Женщина в светлом кебая разложила на ткани маленькие подношения: рис, кусочки банана, пару печений, щепотку соли, каплю святой воды. Поставила рядом безымянной лодке. Пламя благовоний в темноте было виднее, чем солнце.


– Кому вы делаете подношения? – спросила я осторожно.


– Чему, – улыбнулась она.Мы благодарим море, что не забрало нас в этом году. И лодки – за то, что держали.


Где-то за спиной хохотали мальчишки, гоняли друг друга вокруг связок сетей. Один из них пнул пяткой старую доску – она издала знакомый, хриплый звук: «я ещё здесь».




Следующие дни я записывала первые наброски для книги. У Ибу Команг – руки в мелких белых шрамах от плавников, она говорила спокойно, как будто перечитывала молитву, но на слове «шторм» горло предательски подрагивало. У Кадека Тамина – аккуратные руки, на мизинцах ногти по 3 сантиметра,он смеялся над собой ретроспективно, как мальчишка, пойманный на воровстве папайи, и говорил, что его двое сыновей теперь «водят людей на дельфинов» и снова летом покупают kites – воздушные змеи размером с гараж, чтобы запускать их между рисовых полей.


Был ещё Путу, который вытаскивал с рифа ikan kerapu (групер) только на леску, без катушки. Ему было под семьдесят, он называл море «босиком» и говорил, что «лодка чувствует, куда ты смотришь». Его лодки здесь не было – её распилили на табуреты для свадьбы внучки.


– Табуреты стояли вдоль одного длинного стола, – сказал он с гордостью. – Все сидели, и никто не падал. Вот и хорошо.

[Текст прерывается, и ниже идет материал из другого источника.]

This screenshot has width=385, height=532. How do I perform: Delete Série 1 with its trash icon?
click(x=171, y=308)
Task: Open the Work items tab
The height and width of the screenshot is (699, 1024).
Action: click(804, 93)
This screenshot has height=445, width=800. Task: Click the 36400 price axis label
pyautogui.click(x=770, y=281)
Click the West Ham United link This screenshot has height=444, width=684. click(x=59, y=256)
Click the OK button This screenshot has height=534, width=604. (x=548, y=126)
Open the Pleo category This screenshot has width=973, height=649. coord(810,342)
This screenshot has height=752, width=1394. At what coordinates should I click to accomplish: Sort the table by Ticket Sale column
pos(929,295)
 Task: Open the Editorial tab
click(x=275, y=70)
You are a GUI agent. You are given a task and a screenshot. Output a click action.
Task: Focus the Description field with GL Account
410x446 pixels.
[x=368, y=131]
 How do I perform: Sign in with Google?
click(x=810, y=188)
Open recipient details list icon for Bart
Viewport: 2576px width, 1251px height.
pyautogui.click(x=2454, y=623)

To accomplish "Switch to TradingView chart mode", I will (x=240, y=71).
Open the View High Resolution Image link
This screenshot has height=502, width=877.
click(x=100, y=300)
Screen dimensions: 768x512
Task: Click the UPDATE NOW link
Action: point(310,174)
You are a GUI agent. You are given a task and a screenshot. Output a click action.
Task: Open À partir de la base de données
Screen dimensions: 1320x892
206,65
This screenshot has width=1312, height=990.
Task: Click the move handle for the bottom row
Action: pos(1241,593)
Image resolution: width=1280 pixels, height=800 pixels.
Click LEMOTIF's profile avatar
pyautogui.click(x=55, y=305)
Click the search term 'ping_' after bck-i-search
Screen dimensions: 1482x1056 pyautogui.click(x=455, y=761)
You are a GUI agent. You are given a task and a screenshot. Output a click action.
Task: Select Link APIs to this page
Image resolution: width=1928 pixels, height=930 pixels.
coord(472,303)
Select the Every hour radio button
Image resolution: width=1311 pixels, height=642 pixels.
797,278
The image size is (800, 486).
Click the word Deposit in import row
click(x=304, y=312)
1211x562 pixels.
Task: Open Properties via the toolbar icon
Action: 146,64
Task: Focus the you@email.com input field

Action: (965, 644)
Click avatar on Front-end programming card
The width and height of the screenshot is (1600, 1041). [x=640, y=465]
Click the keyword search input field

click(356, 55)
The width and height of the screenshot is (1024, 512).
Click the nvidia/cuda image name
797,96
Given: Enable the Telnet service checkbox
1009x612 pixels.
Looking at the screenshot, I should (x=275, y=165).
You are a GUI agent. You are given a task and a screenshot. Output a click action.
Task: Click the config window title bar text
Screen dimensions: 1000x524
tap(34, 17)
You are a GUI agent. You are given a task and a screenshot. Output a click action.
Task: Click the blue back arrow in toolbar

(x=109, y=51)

А ещё был Пак Нюман, молчун, у которого умер брат – не в море, на суше, от сердечного приступа. Его лодка лежала здесь, потому что никто не решался её трогать: она казалась продолжением дыхания. Он много молчал, чуть улыбается – «пусть лежит».


Я записывала каждую нелепицу. Как они спорят о тонкостях узлов. Как один ненавидит фирменные «джутовые» веревки и клянется на старой конопле. Как другой говорит, что современные моторы слишком «гордые» и не терпят влажности. Как третий уверяет, что mata на носу – глаз – обязательно должен быть слегка косым: «море любит смотреть вбок».


Я училась словам: banjar – община, purnama – полнолуние, ngaben – кремация, boks es – ящик со льдом. Училась измерять расстояния не километрами, а «полчаса до того рифа, где живёт солнце». Училась слушать паузы, потому что именно в них обитают старые страхи, к которым никто не хочет прикасаться – ни языком, ни памятью.



Сначала мои снимки были «про лодки». Потом – «про людей». И лишь на третий день они стали «про между»: то место, где рука в старой соли становится продолжением дерева, а дерево – продолжением молчаливой гордости.


Я перестала снимать лодки целиком. Я снимала зигзаг трещины – как карту реки. Узел, где веревка впилась в дерево, оставив под кожей лодки чёткую шрамовую борозду. Пятно от масла, которое по цвету как янтарь. Тень от ладони на борту.


И да – море. Оно стало не фоном, а владельцем кадра. Иногда я делала всего один снимок за час, а остальное время просто сидела на корточках, медленно дыша. Мимо меня, как тени, проходили люди. К лодкам никто не относился «сверху»: их обтирали, о них спотыкались, на них сидели. Как на стариках, которых уважают не за наставления, а за то, что они просто выдержали.